=== PROVIDED DATA ===
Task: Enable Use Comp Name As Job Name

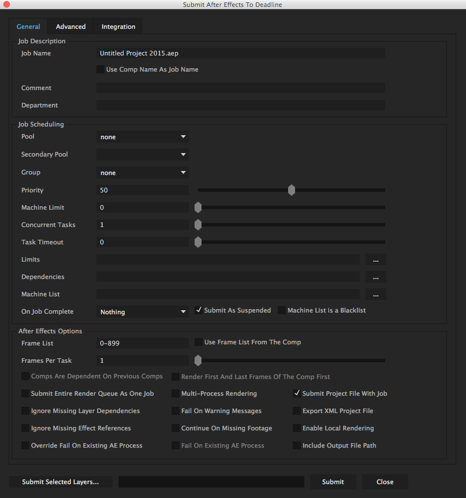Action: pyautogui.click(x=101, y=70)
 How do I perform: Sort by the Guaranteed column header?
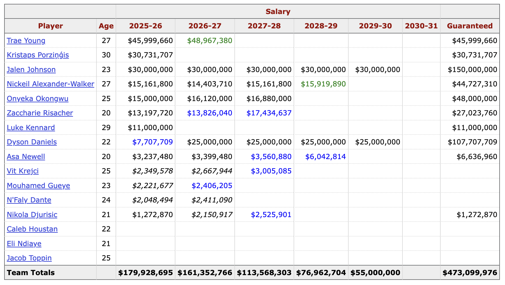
* * *
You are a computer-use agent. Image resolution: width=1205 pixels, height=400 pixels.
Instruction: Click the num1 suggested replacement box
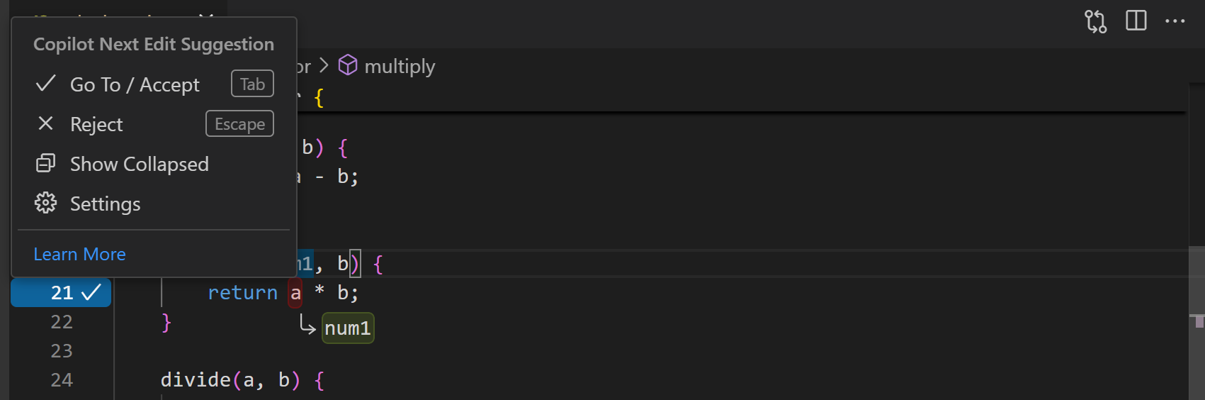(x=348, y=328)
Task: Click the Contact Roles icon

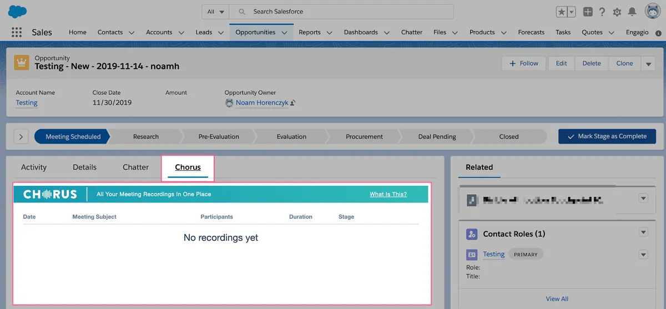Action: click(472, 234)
--
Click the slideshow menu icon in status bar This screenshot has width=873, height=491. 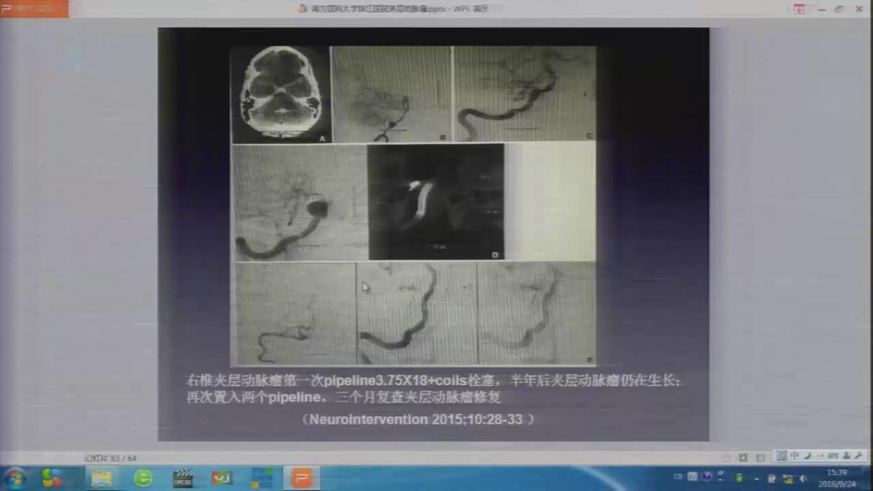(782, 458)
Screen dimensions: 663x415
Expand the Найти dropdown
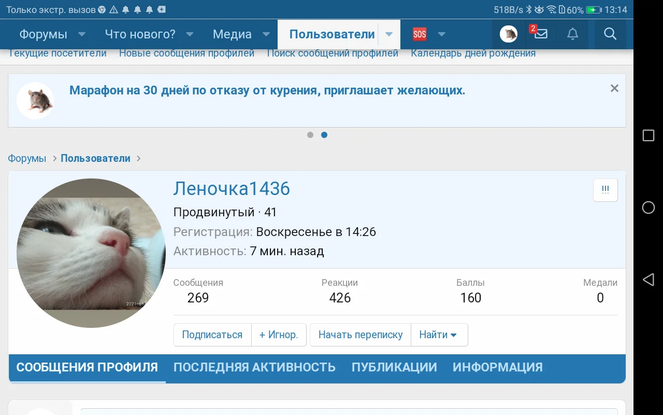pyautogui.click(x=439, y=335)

=== BRIEF ===
Only the lines starting at the one that includes "Task: Enable Use Comp Name As Job Name" and ending at the one that includes "How do I perform: Sort" should be retyped, exactly, from the records above; no pictures.

=== RESPONSE BELOW ===
Task: Enable Use Comp Name As Job Name

Action: pyautogui.click(x=101, y=70)
 How do I perform: Sort by the Guaranteed column header?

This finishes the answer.